• _WHAT IS REQUIRED_:
Copy out, word for word, the lines of the material that start with the line containing "Task: Show more" and continue through the line containing "Action: tap(83, 72)". Include both of those lines and nothing else.

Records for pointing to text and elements
# # #
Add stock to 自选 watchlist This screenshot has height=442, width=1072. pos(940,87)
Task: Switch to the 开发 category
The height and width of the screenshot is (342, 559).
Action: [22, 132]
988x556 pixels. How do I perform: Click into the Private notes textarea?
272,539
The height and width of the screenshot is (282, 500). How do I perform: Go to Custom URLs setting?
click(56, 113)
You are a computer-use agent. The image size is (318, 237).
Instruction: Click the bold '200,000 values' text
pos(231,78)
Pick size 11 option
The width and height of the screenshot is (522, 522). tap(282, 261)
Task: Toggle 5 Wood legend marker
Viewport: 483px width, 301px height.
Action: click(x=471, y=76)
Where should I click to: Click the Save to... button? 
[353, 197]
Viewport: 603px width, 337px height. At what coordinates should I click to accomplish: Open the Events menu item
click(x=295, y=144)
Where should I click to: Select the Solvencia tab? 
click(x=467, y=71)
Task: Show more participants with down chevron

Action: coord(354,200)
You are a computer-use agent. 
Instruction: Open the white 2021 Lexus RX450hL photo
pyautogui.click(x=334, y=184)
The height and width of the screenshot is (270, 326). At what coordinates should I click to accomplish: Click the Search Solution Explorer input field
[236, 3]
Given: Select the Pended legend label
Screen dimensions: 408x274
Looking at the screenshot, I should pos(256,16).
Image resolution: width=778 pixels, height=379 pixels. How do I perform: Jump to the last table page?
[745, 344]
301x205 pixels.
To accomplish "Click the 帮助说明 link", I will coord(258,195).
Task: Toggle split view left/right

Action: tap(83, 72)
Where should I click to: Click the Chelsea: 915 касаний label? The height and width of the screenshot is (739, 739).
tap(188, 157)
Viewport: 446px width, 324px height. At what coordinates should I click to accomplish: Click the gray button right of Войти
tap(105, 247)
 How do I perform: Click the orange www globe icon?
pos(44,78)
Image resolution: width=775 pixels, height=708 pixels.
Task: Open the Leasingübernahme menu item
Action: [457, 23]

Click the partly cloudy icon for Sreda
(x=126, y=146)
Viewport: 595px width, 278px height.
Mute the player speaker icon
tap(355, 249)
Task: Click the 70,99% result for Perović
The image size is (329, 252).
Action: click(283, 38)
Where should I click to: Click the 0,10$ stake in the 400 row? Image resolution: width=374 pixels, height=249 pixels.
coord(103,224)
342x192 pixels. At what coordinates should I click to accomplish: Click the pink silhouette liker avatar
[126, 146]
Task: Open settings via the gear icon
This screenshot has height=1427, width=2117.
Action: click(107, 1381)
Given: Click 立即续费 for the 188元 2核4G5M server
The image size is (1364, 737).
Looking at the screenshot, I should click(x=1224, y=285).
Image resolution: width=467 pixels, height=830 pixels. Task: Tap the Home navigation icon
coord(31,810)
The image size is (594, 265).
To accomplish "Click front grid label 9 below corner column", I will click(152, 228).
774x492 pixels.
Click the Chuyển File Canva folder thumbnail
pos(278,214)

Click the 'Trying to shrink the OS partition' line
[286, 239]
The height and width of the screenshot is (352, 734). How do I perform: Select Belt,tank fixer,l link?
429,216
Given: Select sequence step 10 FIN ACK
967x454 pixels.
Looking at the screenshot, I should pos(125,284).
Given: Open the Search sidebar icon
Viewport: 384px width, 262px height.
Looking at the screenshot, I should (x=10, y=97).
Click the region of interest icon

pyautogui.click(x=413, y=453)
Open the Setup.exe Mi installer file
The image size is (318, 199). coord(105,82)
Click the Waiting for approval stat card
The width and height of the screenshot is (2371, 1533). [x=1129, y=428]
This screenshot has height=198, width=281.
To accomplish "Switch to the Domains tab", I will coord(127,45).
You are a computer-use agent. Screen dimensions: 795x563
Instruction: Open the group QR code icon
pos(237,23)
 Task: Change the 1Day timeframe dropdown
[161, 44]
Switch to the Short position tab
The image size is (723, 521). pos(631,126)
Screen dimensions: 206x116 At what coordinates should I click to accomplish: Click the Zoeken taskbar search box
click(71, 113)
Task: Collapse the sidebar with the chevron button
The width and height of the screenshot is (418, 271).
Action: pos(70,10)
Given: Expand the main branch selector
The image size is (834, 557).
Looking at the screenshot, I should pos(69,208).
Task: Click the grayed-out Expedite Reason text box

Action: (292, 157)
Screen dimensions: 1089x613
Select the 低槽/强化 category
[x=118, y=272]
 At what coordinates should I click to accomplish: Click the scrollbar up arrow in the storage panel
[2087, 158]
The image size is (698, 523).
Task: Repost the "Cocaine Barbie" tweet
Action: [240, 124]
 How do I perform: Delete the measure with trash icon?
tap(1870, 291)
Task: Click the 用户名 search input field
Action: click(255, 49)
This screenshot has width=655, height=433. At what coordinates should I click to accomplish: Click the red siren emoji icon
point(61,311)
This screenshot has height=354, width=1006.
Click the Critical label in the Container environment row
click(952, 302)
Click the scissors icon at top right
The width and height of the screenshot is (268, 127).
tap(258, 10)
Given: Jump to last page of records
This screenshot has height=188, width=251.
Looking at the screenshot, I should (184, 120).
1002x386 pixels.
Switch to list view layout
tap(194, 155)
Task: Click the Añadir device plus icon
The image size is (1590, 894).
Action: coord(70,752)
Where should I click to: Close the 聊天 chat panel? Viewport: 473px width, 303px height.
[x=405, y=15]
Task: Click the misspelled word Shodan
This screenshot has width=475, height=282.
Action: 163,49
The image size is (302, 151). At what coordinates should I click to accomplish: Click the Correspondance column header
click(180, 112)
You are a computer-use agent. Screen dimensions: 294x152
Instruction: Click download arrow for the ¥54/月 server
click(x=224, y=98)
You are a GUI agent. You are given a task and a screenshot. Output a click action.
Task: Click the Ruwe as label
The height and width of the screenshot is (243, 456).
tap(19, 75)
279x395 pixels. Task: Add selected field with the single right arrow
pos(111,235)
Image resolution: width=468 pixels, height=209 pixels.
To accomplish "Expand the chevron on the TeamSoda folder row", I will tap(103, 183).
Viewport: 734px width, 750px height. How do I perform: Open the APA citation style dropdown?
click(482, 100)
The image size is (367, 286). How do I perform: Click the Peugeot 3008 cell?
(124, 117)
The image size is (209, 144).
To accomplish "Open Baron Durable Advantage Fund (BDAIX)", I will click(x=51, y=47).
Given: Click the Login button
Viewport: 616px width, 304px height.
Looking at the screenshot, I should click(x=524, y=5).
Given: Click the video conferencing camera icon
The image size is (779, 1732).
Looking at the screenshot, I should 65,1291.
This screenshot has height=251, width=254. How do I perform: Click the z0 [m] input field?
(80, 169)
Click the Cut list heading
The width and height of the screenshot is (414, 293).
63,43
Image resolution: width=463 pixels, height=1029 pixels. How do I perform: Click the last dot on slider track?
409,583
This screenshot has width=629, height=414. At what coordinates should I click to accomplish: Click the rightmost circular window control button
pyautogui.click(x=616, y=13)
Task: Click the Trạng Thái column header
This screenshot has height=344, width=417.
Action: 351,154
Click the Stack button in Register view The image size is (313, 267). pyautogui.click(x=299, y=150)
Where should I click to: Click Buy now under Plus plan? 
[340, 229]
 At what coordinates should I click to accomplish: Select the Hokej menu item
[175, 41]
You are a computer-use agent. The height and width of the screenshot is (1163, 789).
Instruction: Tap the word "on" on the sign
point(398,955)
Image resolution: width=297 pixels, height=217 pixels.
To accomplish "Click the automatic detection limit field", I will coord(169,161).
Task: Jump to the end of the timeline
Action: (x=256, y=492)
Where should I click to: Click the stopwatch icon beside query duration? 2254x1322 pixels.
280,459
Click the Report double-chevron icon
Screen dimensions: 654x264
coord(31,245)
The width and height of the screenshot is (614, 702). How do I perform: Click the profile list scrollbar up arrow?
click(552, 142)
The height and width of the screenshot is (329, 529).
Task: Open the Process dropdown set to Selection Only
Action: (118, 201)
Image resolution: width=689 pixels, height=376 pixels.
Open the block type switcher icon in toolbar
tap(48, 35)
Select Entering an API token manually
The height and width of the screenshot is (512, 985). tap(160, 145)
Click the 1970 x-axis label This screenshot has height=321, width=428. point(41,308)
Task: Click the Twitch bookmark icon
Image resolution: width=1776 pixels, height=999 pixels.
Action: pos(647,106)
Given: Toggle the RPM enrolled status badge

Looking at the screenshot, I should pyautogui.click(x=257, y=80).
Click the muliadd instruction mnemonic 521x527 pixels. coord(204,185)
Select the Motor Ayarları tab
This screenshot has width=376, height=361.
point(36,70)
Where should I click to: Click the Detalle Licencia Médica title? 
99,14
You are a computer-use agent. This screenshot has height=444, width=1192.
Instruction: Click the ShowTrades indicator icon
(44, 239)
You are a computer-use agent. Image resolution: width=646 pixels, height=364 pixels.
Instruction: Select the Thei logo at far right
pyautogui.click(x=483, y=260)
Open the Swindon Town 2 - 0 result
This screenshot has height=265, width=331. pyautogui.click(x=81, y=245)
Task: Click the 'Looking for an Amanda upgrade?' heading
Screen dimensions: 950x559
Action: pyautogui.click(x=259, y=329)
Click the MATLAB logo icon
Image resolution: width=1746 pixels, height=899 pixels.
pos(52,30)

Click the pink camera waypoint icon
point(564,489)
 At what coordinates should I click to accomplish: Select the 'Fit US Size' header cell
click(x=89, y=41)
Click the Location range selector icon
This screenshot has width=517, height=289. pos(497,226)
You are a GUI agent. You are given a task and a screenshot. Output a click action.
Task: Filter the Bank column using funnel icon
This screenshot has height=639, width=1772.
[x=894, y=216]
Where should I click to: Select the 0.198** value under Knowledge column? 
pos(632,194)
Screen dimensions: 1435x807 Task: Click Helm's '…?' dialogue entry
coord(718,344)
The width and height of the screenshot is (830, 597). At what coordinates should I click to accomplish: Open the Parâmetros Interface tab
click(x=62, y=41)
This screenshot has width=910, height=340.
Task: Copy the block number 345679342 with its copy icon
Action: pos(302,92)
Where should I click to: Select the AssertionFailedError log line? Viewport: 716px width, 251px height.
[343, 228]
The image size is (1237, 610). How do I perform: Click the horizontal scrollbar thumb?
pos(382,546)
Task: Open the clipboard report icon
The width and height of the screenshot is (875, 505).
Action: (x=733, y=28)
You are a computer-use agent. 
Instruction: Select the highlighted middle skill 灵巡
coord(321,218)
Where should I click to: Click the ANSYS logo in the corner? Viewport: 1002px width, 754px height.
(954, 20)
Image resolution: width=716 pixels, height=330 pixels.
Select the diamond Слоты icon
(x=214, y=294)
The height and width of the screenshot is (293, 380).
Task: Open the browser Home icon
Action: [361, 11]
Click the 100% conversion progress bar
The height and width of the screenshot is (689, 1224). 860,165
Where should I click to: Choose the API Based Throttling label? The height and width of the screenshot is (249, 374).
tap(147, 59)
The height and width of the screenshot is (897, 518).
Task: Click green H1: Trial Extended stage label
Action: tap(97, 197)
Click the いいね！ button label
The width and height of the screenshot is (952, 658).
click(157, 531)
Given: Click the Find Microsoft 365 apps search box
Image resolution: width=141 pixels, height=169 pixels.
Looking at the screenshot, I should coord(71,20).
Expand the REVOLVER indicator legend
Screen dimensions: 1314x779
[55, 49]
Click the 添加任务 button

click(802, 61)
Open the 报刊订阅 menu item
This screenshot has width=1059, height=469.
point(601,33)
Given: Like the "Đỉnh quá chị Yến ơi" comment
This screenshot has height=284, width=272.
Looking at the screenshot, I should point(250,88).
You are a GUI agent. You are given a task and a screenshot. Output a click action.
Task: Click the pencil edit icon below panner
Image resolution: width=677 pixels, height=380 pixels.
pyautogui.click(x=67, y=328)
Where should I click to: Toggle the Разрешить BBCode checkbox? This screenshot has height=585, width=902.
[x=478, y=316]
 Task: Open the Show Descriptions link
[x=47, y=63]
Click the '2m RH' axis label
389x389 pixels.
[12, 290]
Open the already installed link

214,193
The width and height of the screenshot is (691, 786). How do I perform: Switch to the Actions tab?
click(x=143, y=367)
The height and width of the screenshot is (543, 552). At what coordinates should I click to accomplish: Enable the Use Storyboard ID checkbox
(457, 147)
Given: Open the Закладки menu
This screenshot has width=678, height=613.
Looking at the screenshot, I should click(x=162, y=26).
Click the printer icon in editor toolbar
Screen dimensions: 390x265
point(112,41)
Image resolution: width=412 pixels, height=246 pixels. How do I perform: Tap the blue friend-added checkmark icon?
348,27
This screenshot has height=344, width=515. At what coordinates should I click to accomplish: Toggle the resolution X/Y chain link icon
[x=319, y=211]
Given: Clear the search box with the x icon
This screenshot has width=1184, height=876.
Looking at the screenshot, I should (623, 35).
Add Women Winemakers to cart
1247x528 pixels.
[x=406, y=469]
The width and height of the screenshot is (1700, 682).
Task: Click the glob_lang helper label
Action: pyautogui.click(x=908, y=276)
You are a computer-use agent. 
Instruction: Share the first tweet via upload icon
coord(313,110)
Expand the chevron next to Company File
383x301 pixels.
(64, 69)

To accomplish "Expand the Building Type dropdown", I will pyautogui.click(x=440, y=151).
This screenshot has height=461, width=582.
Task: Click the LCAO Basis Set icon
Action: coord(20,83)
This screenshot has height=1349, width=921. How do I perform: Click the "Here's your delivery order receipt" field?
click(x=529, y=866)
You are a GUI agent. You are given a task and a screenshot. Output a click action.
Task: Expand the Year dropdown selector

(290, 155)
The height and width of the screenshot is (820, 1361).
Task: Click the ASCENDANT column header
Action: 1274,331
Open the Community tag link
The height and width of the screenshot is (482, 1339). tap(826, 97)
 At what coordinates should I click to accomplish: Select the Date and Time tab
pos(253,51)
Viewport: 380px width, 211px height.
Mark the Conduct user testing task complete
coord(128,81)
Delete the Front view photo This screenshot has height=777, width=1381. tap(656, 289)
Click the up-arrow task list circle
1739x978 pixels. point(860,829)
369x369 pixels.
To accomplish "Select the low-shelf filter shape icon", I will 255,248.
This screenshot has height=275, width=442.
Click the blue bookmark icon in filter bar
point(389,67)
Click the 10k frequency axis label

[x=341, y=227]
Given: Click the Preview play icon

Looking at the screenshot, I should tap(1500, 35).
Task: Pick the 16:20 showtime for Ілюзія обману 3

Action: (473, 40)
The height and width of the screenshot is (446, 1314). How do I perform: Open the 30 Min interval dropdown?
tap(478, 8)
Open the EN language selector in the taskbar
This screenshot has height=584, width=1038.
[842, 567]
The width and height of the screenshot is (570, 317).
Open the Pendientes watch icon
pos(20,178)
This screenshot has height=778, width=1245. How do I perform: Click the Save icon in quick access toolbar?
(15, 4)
# # #
• _COMPLETED TASK_:
Task: Show more participants with down chevron

Action: coord(354,200)
You are a computer-use agent. 
Instruction: Open the white 2021 Lexus RX450hL photo
pyautogui.click(x=334, y=184)
The height and width of the screenshot is (270, 326). At what coordinates should I click to accomplish: Click the Search Solution Explorer input field
[236, 3]
Given: Select the Pended legend label
Screen dimensions: 408x274
Looking at the screenshot, I should pos(256,16).
Image resolution: width=778 pixels, height=379 pixels. How do I perform: Jump to the last table page?
[745, 344]
301x205 pixels.
To accomplish "Click the 帮助说明 link", I will coord(258,195).
Task: Toggle split view left/right

Action: tap(83, 72)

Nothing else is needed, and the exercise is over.